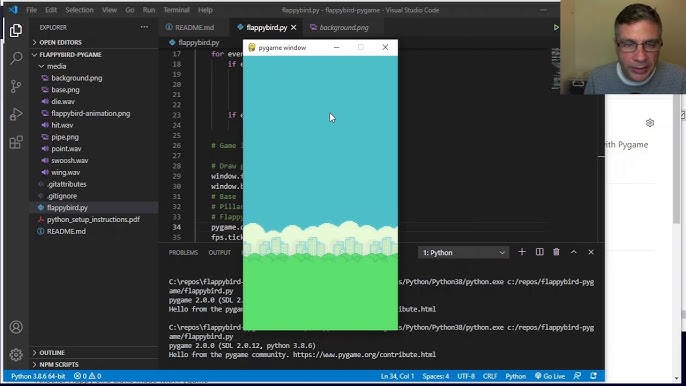Split the terminal pane
The height and width of the screenshot is (386, 686).
coord(539,252)
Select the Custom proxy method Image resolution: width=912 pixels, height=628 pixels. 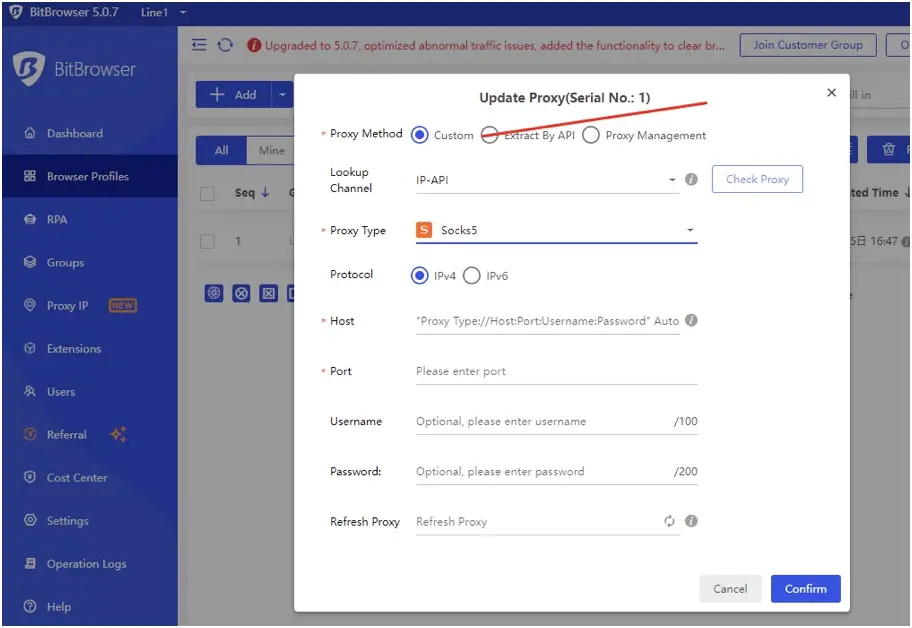pyautogui.click(x=420, y=134)
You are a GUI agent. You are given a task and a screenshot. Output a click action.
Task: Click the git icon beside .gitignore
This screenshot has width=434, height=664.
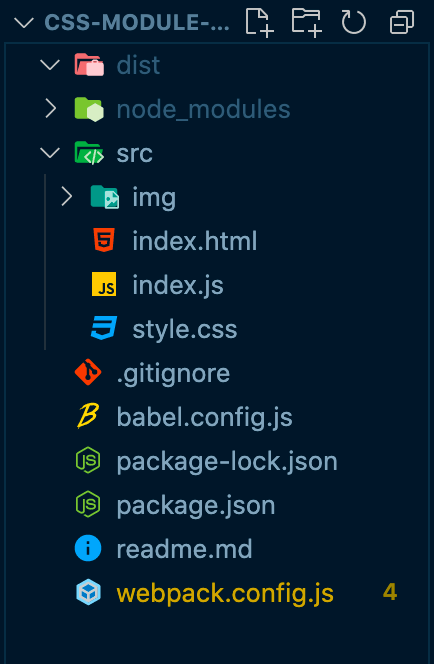(x=88, y=372)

•••

* [WHAT THE TASK ASKS] All lines after and including the one with "You are a GUI", through the end of the entries above, should be output exactly and by themselves. The pictures are to be left out.

* [RESPONSE TO THE EXERCISE]
You are a GUI agent. You are given a task and a screenshot. Output a click action.
Task: Click the git icon beside .gitignore
This screenshot has width=434, height=664.
(x=88, y=372)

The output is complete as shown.